**RECORDS FOR THE TASK**:
# # # #
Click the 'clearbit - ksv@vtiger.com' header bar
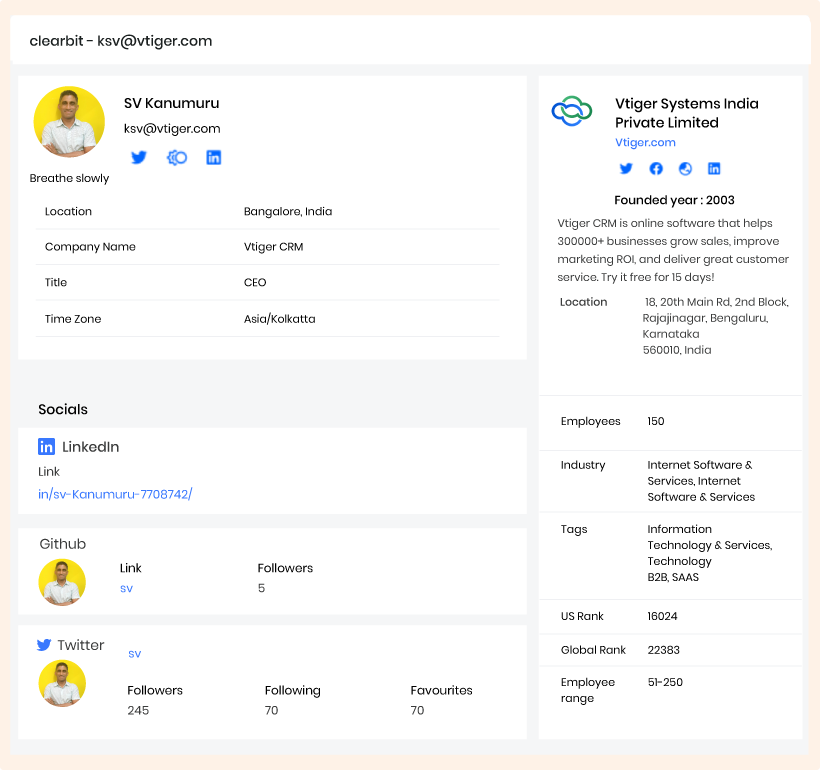pyautogui.click(x=409, y=41)
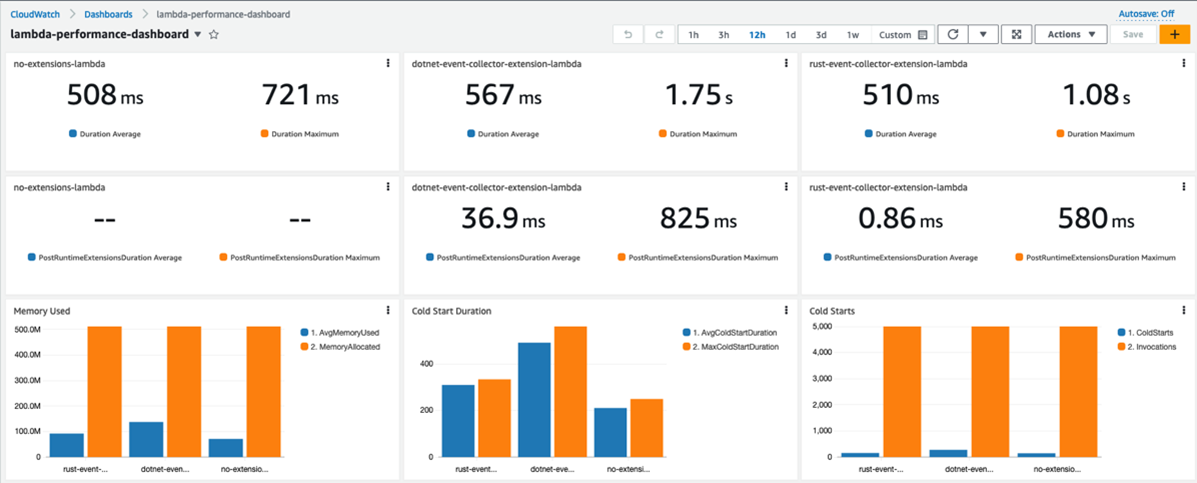Refresh the dashboard with the refresh icon
The height and width of the screenshot is (483, 1197).
coord(953,35)
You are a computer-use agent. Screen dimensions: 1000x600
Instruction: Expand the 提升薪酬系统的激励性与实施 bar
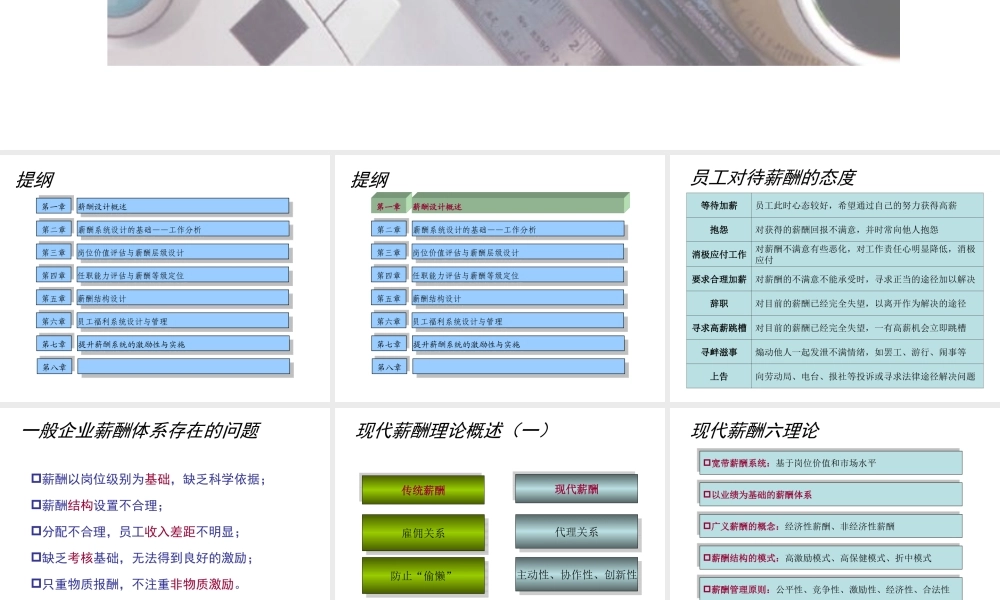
# # # #
**WORK INSTRUCTION**:
Would you give the entries above again verbatim, omitting the images they contain?

**EXERCISE RESULT**:
Click the 'clearbit - ksv@vtiger.com' header bar
pyautogui.click(x=409, y=41)
Refresh the dashboard with the refresh icon
The height and width of the screenshot is (483, 1197).
coord(953,35)
You are a computer-use agent. Screen dimensions: 1000x600
Instruction: Expand the 提升薪酬系统的激励性与实施 bar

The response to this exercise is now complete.